Unfortunately, “Personal Finance Reporter” Daniel Goldstein published 10 financial myths in a row, all at once. This post moves on to Thing #4 that life insurance agents won’t say: “This variable annuity is like a really expensive mutual fund.” Well, they won’t say that because they can’t.
Variable annuities are securities. Securities registration and licensing are required before an agent can even discuss them. Most don’t find it worth the trouble.
To his credit, Goldstein actually understates the downsides of variable annuities, to wit:
- “. . . withdrawals from an annuity during the first 10 years of the contract can be assessed fees of as high as 8% . . .” Actually, surrender charges of 10% aren’t uncommon.
- “their annual expense ratios can reach as high as 3%”. I’ve seen annual fees, including riders & subaccount fees, as high as 4.5%.
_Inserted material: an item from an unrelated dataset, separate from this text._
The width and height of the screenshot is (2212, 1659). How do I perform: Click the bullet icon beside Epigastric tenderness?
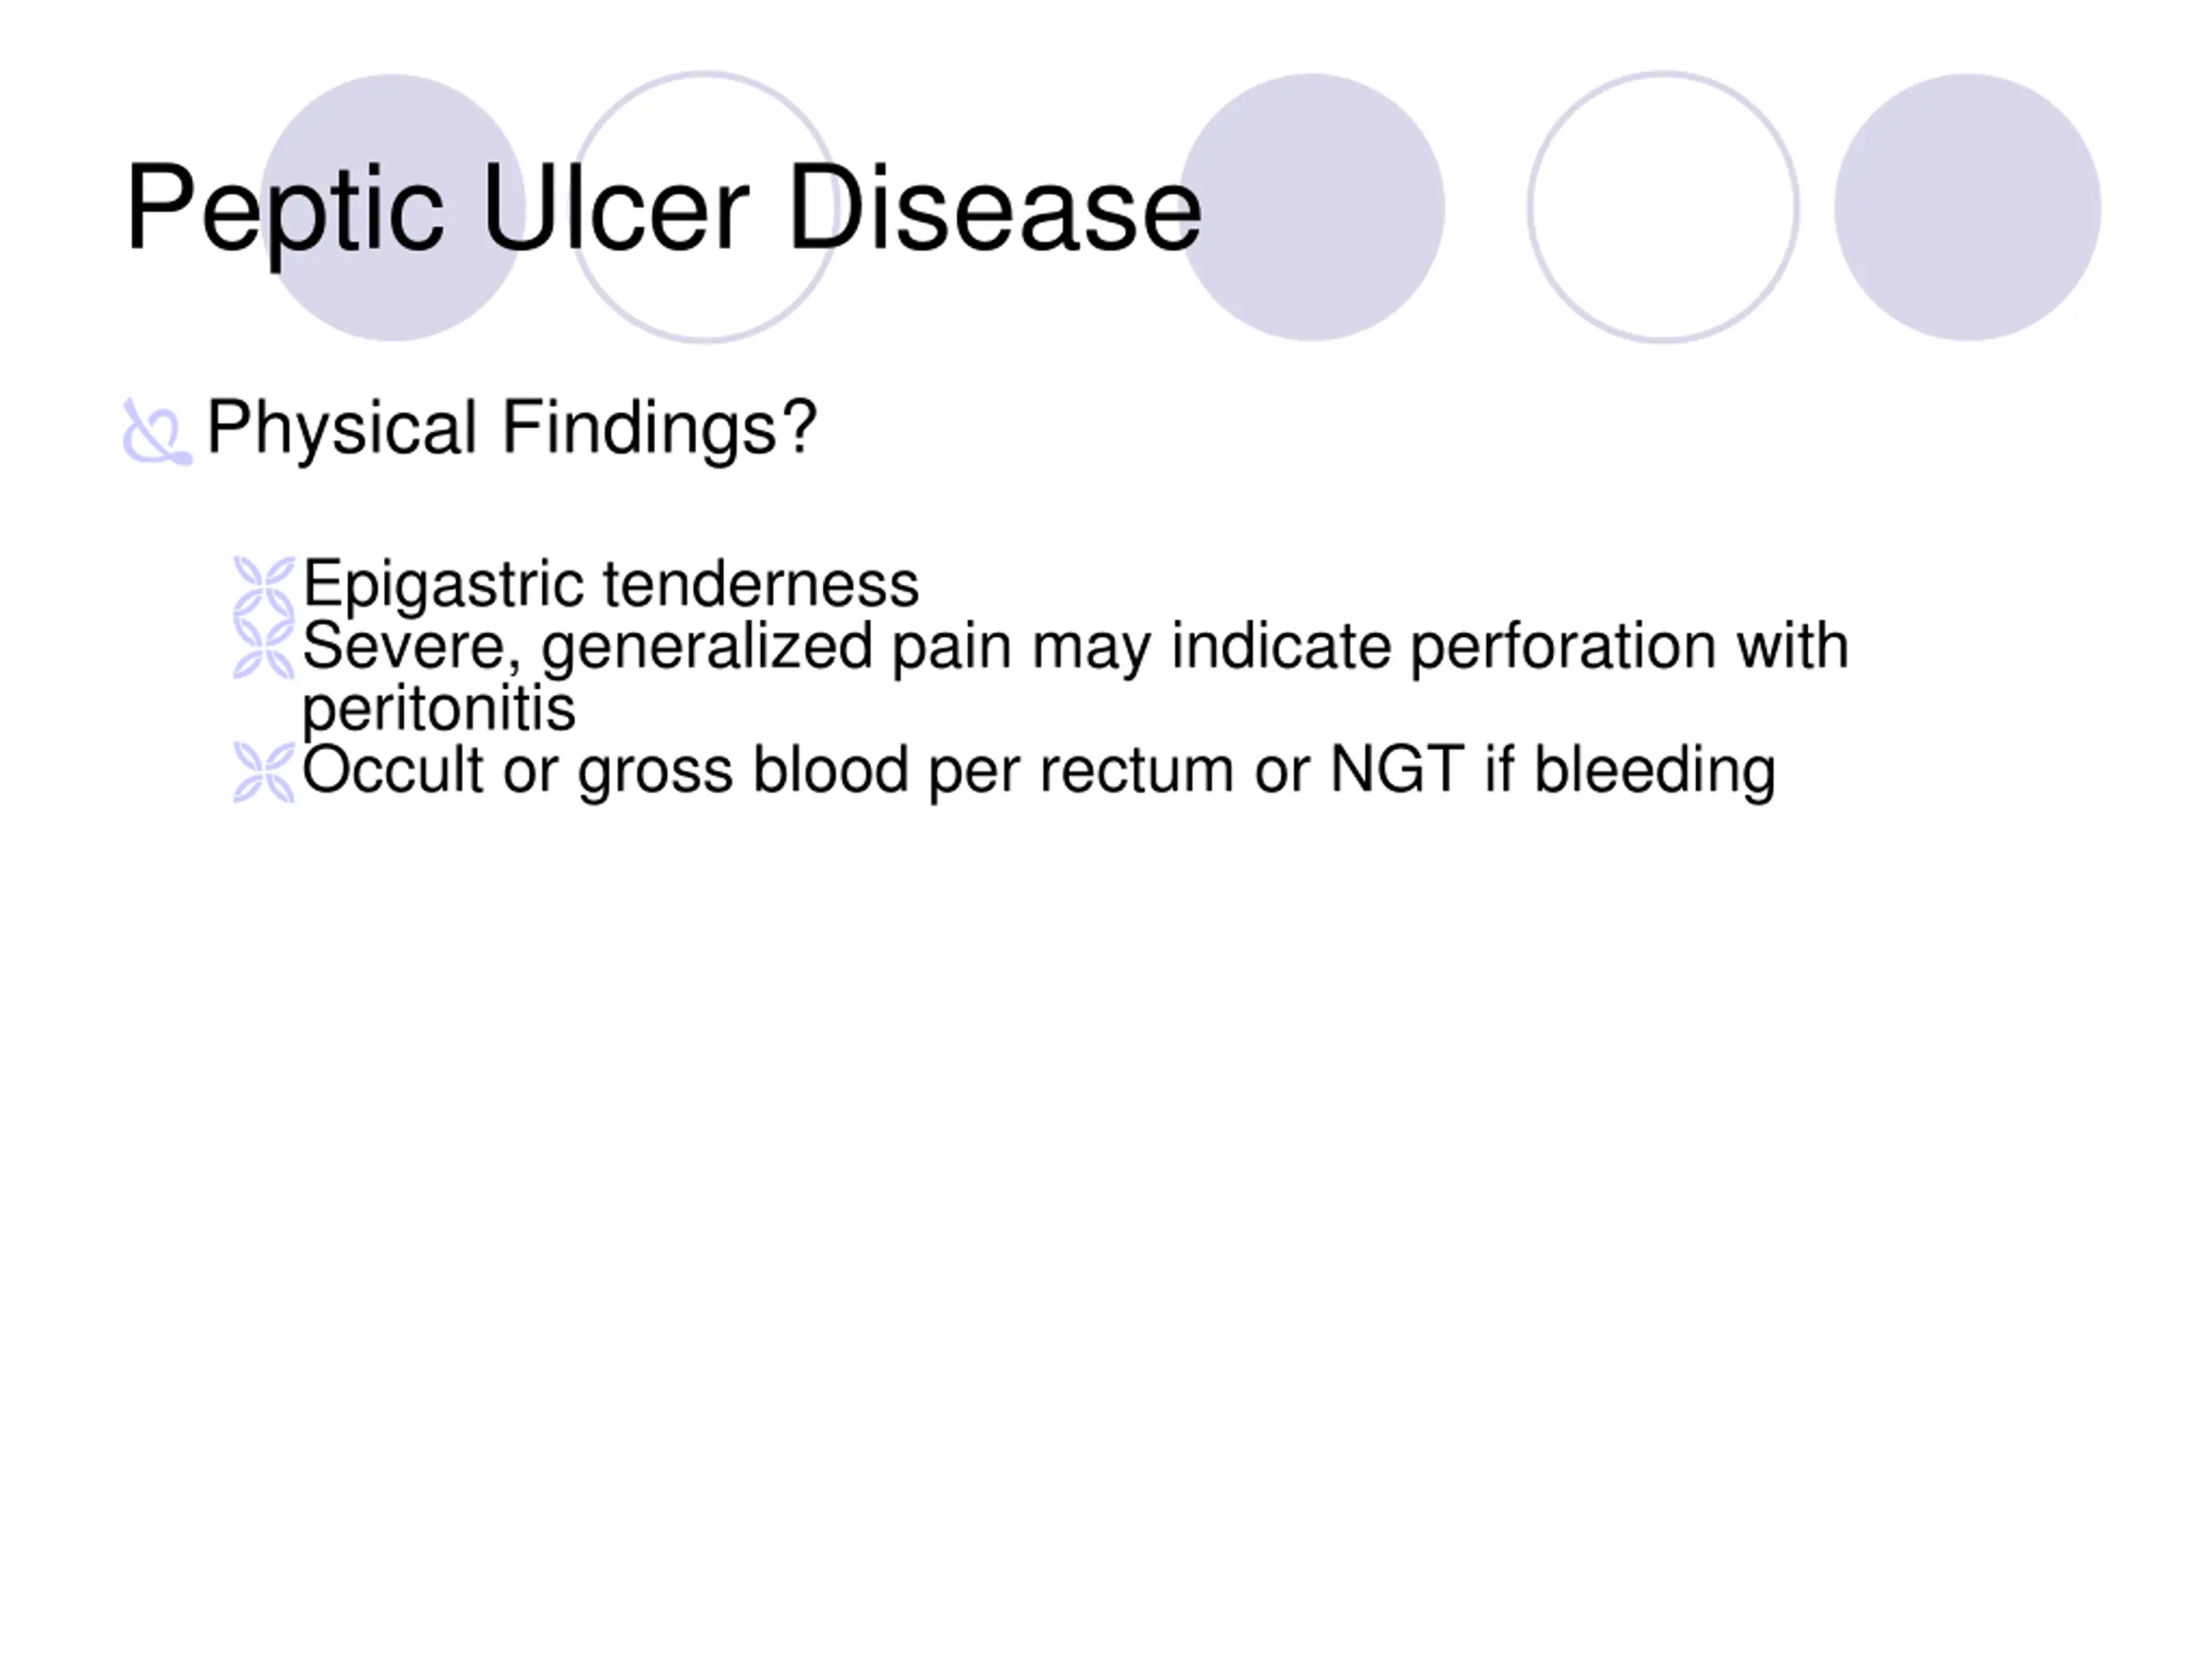264,586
Then he drags out the tired old “high commissions” and “too complex” criticisms. A full understanding of any financial product- even CDs -is very complex. But the upshot of variable annuities is that contributions are virtually unlimited (unless a “qualified” account), earnings are tax-deferred until taken, and you can participate in most of the underlying subaccount gains while enjoying principal and income guarantees (if you add the appropriate riders). Which question matters most?: Is it complex? or, “Will it best accomplish my goals?”
Sadly, it is when the market is booming that people flock to variable annuities, dazzled by short term performance and oblivious to the fees. I do agree with Goldstein that there are less risky, more economical options.